Raw records:
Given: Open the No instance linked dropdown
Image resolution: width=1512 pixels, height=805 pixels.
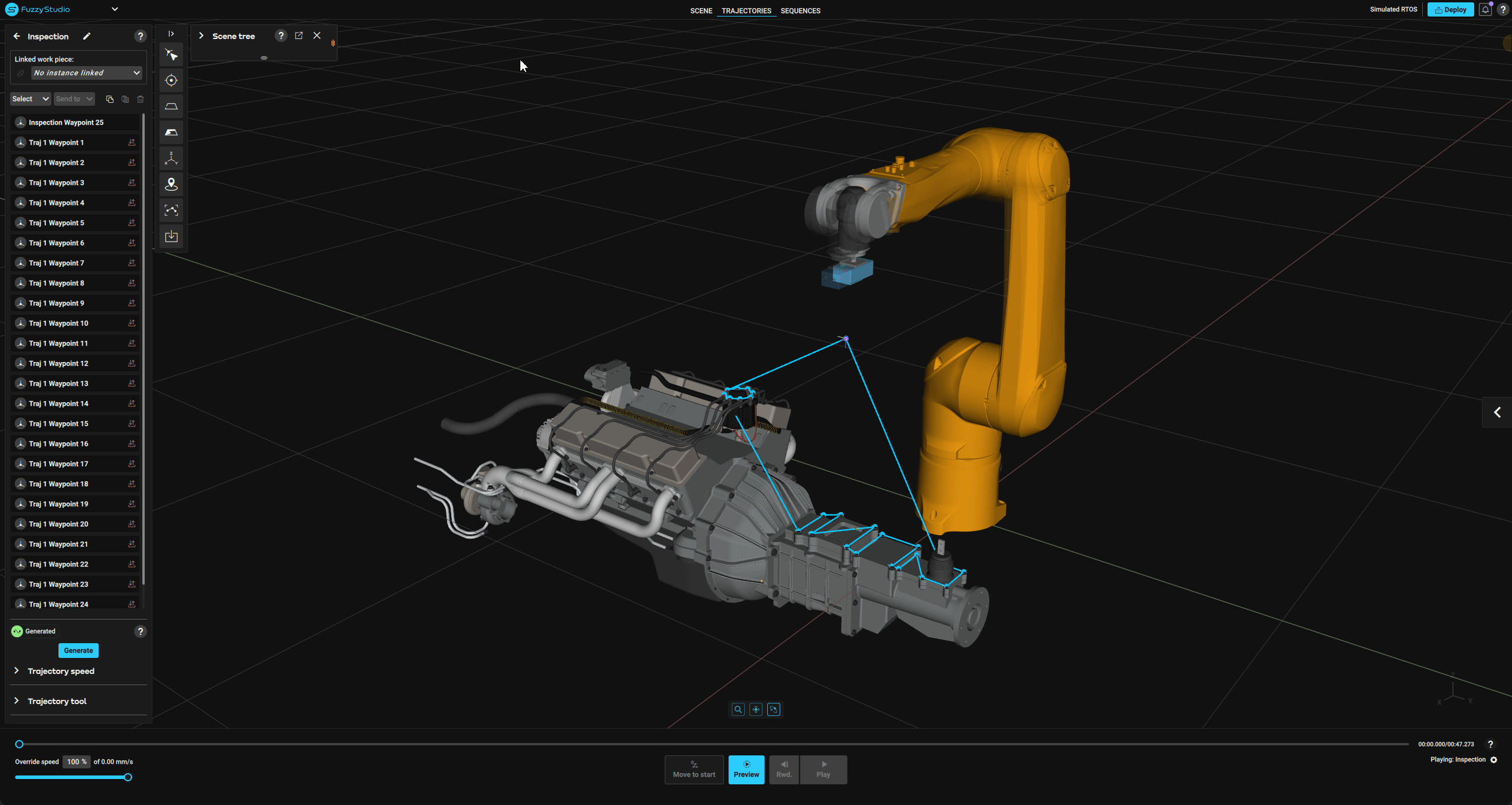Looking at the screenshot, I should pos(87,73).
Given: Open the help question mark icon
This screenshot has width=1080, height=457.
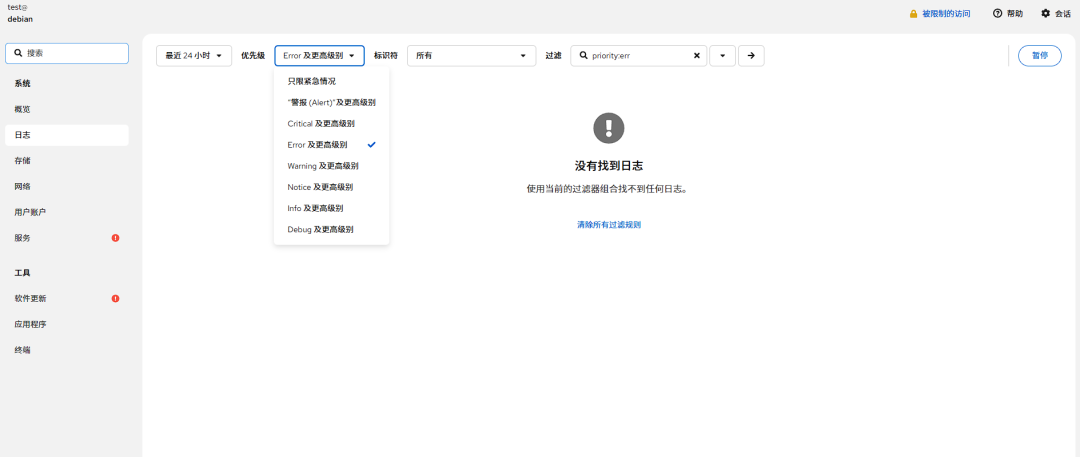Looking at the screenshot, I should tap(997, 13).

What you will do: Pick out each line of the data above that contains the word "Open" and copy it in full, treating uppercase and lowercase letters as different.

Response below:
Given: Open the No instance linked dropdown
Given: Open the help question mark icon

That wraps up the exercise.